Department of Mathematics, Stockholm University, Stockholm, Sweden

R Orre
research associate

The Uppsala Monitoring Centre’s main purpose is to find new information on drug safety. From experience it has become clear that if important signals on drug safety are not to be missed, the first analysis of information should be free from prejudice and a priori thinking. Data mining using a neural network is an ideal approach for finding associations, and patterns of associations, in a large amount of data.[1] Bayesian logic is intuitively correct for a process in which additional information is accruing continuously and where probability has to be reconsidered often. Human intelligence and experience is able to operate better with such a transparent method in the generation of hypotheses. Bayesian statistics implemented in a neural network are used to data mine the WHO database of drug adverse reactions. Quantitative filtering of the data focuses clinical review on the potentially most important combinations of drug and adverse reaction.[1][2][3][4][5]

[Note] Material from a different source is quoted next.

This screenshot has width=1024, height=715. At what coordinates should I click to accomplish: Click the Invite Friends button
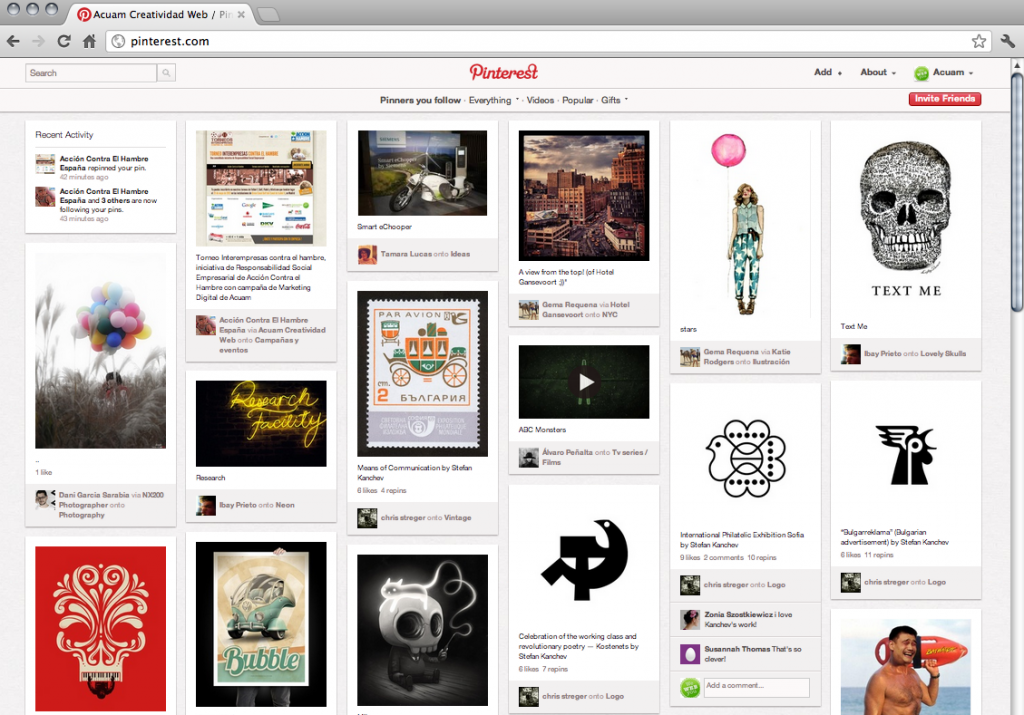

How a neural network is used

The network we use is called the bayesian confidence propagation neural network.[3] This is a feed forward neural network where learning and inference are done by the principles of Bayes’s law. For regular routine output we use it as a one layer model,[6] although it has been extended to a multilayer network.[7] Such a multilayer network can be used in further investigations of combinations of several variables in the WHO database and has already been successfully applied to areas like diagnosis,[8] expert systems,[9] and data analysis in pulp and paper manufacturing.[10]

Why bayesian statistics are used

The information component measures dependencies between variables in the database. Estimates of precision (standard deviation) are provided for each point estimate of the information component, thus both the point estimate of unexpectedness as well as the level of certainty associated with it can be examined. An advantage of bayesian methods in data mining is that distributions can be constructed in such a way that they adapt quickly to the addition of new data from the first sample; additionally the interpretation of the probability distributions is intuitive. Despite the presence of missing data, the information component and its standard deviation can be calculated for any combination of variable values.

Why a neural network is used

The network is transparent, in that it is easy to see what has been calculated. It is also robust because valid, relevant results can be generated despite missing data. This is an important advantage as mostreports in the database contain some empty fields. The results are reproducible, making validation and checking simple. The network is easy to train; it takes only one pass across the data, which makes it time efficient. A small proportion of all possible drug and adverse reaction combinations are actually non-zero in the database, thus use of a sparse matrix method makes searches through the database quick and efficient.

Value of bayesian statistics in a neural network

The neural network provides an efficient computational model for the analysis of large amounts of data and combinations of variables, whether real, discrete, or binary. The efficiency is enhanced by the information component being the weight in the neural network. The neural network architecture allows the same framework to be used for analysis of data and data mining as well as for prediction, which is used to recognise patterns and for classification. Bayesian statistical principles fit intuitively into the framework of a neural network approach as both build on the concept of adapting on the basis of new data.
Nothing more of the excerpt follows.